Das ist Bildungsarbeit

Und genau diese Bildungsarbeit ist es, die solche Projekte so wertvoll machten, betonte Oberbürgermeister Mathias Neuner. Auf diese Weise würde die Bildung in die Jugend hineingetragen und dafür Sorge getragen, dass das geschichtliche Erbe in den Köpfen lebendig gehalten werde. Die Schüler der Klasse 8M der Mittelschule hatten sich aufgemacht, den weitgehend unbekannten KZ-Friedhof westlich des ehemaligen Dachauer Außenlagers VII inhaltlich zu erfassen und, nach intensiver Recherche unter anderem in Unterlagen der Stiftung Bayerischer Gedenkstätten und der Militärgeschichtlichen Sammlung der Luftwaffe in der Welfenkaserne, diesen Teil des Friedhofes zu pflegen und wieder herzurichten. Dieser wurde von Unkraut und dichtem Bewuchs befreit, um die Abgrenzungen der Massengräber wieder sichtbar zu machen. Wolfgang Hauck: „Das Projekt basiert zudem auf Interviews mit Zeitzeugen.“ Die wurden von den Schülern mit Erpftinger Bürgern geführt, die sich noch an die Zeiten um 1944/45 erinnerten. Spannend sei dabei der Kontakt zur Frau eines der ehemaligen KZ-Häftlinge gewesen. Projektlehrerin Kerstin Lierhammer erzählt vom regen Briefwechsel der Klasse mit Irmi Freudenreich, der inzwischen 100-jährigen Ehefrau von Itzy Freudenreich, die heute in Dallas (Texas, USA) lebt. Itzy Freudenreich war am 2. Mai 1945 von den amerikanischen Truppen aus dem Lager VII befreit worden, in dem sein Vater kurz zuvor am 23. Februar 1945 gestorben war.

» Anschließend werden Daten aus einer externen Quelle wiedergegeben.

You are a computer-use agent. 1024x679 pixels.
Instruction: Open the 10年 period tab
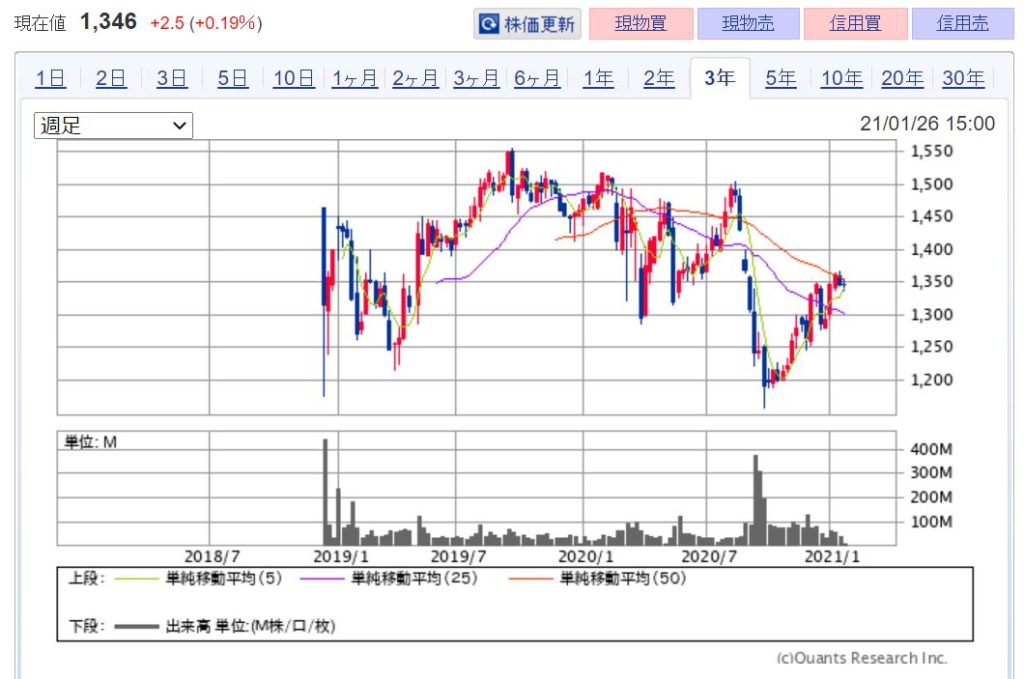pyautogui.click(x=841, y=79)
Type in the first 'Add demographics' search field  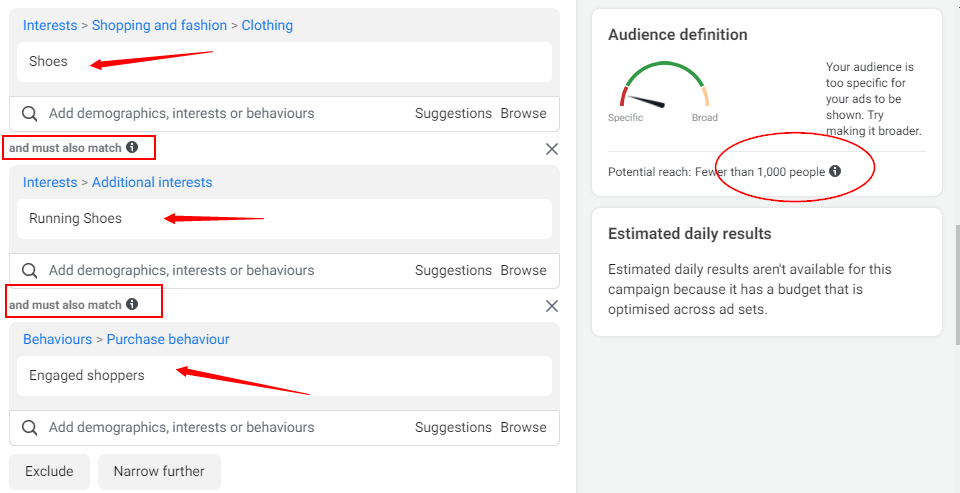tap(200, 114)
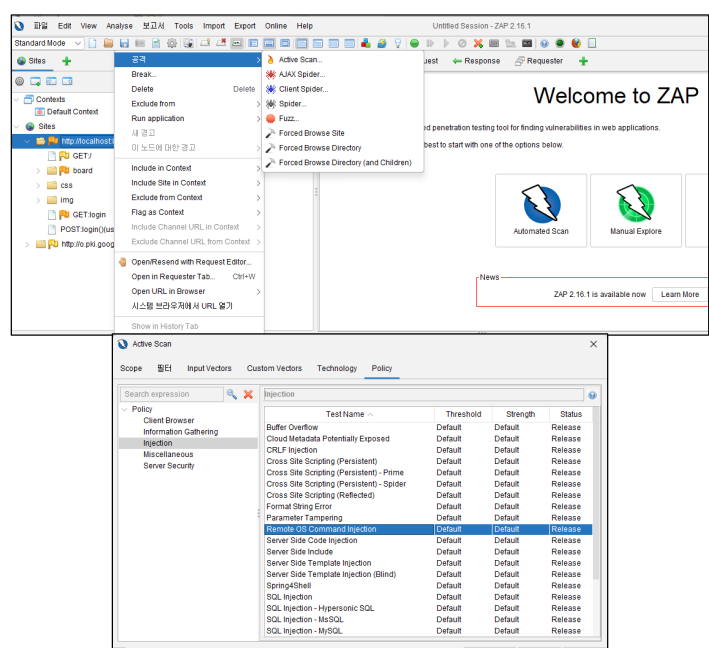Click the blue help icon beside Injection
The height and width of the screenshot is (648, 709).
592,395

Was die Schüler entdeckten

Außerdem entdeckten die Schüler, dass einer von acht Grabsteinen, der von Zenon Reiber (gest. 1945), wie vom Erdboden verschwunden war. Laut Ulrich Fritz von der Stiftung bayerischer Gedenkstätten werde das Landesamt für Denkmalpflege eine Sondierung des Geländes mit Spezialmaschinen vornehmen. Vermutlich war dieser während des Orkans Niklas 2015 von umstürzenden Bäumen ins Erdreich gedrückt und verschüttet worden. All dies Wissen ist in einem neuen Flyer mit einer Reihe von Bildmaterial und einer genauen Lageskizze festgehalten. Da die Gedenkstätten von Menschen aus aller Welt und auch von Überlebenden und deren Angehörigen regelmäßig aufgesucht werden, liegt der Flyer auch auf Englisch und Hebräisch vor. Die am Freitag gleichzeitig im Rathaus tagende Arbeitsgruppe zum Thema Gedenkarbeit unter Leitung des ehemaligen Ministers Dr. Thomas Goppel scheint nun ebenfalls einen Schritt auf der Suche nach einer zentralen Anlaufstelle für das Holocaustgedenken weitergekommen zu sein. Wie Uli Fritz bestätigte, sei die Diskussion sehr kontrovers, aber auch konstruktiv verlaufen. Als Ergebnis dieses Tages bildeten sich Arbeitsgruppen, die nun die Detailausarbeitung folgender fünf Themenbereiche übernehmen: zentrale Anlaufstelle, zeithistorische Abteilung im Stadtmuseum, KZ-Außenlager VII, Bunker Welfenkaserne und weitere Gedenkorte.